Exercise: Pull out, word for word, the part of the records below that opens with the line containing "Where should I click to: Open the Total" and runs to the end of the records, including both that line and the last one.
— Begin —
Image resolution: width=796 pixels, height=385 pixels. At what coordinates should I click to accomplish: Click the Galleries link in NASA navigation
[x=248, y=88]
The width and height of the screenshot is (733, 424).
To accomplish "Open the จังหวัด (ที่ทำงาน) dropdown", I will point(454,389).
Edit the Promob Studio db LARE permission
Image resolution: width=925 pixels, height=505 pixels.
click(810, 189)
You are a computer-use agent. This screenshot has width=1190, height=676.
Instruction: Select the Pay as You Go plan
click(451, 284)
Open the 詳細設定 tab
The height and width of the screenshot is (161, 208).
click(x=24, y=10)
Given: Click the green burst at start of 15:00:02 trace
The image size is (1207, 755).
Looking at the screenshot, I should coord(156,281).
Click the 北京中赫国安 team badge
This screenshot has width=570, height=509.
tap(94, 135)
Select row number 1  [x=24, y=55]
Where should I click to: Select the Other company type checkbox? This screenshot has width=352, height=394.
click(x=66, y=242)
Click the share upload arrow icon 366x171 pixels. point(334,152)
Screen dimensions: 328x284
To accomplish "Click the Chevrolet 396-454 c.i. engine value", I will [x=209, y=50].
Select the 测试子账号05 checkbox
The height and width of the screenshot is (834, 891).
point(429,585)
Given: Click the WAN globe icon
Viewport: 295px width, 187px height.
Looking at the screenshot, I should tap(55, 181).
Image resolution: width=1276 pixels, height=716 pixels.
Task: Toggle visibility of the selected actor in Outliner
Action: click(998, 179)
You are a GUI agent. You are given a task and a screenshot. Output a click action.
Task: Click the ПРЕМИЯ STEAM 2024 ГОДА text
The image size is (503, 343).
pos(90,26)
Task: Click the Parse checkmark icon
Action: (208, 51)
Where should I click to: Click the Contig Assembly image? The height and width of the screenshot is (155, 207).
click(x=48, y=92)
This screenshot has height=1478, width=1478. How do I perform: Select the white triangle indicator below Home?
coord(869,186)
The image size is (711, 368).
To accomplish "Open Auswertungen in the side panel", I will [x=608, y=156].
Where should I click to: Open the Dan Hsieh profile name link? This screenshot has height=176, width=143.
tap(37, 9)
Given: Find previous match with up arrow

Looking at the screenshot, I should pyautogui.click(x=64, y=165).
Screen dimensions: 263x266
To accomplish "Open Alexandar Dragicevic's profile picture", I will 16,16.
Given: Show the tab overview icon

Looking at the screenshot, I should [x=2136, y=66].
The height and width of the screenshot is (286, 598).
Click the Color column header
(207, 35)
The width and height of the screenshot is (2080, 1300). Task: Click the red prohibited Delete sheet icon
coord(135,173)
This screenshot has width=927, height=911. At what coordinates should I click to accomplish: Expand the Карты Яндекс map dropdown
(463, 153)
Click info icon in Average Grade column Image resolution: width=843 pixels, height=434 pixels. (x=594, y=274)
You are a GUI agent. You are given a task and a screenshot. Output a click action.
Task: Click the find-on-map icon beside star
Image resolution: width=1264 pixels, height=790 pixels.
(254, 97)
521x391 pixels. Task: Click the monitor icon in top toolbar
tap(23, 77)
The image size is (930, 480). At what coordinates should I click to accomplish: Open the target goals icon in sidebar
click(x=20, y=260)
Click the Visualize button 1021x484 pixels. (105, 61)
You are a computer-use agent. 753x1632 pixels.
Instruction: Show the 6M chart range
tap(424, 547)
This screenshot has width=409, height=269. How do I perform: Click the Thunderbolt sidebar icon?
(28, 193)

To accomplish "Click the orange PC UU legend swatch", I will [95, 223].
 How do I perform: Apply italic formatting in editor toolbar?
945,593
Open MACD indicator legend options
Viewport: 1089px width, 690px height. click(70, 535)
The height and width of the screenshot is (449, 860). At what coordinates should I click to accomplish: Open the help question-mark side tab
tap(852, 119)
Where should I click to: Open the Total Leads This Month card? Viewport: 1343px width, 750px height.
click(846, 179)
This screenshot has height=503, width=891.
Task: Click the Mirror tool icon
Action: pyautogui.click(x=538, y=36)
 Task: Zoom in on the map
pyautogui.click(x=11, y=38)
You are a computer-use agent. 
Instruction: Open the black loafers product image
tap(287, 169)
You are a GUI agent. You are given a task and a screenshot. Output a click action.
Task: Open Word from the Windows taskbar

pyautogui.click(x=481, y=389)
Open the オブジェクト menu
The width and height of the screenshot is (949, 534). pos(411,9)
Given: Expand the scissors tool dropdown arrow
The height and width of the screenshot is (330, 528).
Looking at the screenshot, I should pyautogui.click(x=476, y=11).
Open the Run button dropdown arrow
— End —
Solution to the problem:
Where should I click to: Open the Total Leads This Month card? Viewport: 1343px width, 750px height.
click(846, 179)
This screenshot has height=503, width=891.
Task: Click the Mirror tool icon
Action: pyautogui.click(x=538, y=36)
 Task: Zoom in on the map
pyautogui.click(x=11, y=38)
You are a computer-use agent. 
Instruction: Open the black loafers product image
tap(287, 169)
You are a GUI agent. You are given a task and a screenshot. Output a click action.
Task: Open Word from the Windows taskbar

pyautogui.click(x=481, y=389)
Open the オブジェクト menu
The width and height of the screenshot is (949, 534). pos(411,9)
Given: Expand the scissors tool dropdown arrow
The height and width of the screenshot is (330, 528).
Looking at the screenshot, I should pyautogui.click(x=476, y=11).
Open the Run button dropdown arrow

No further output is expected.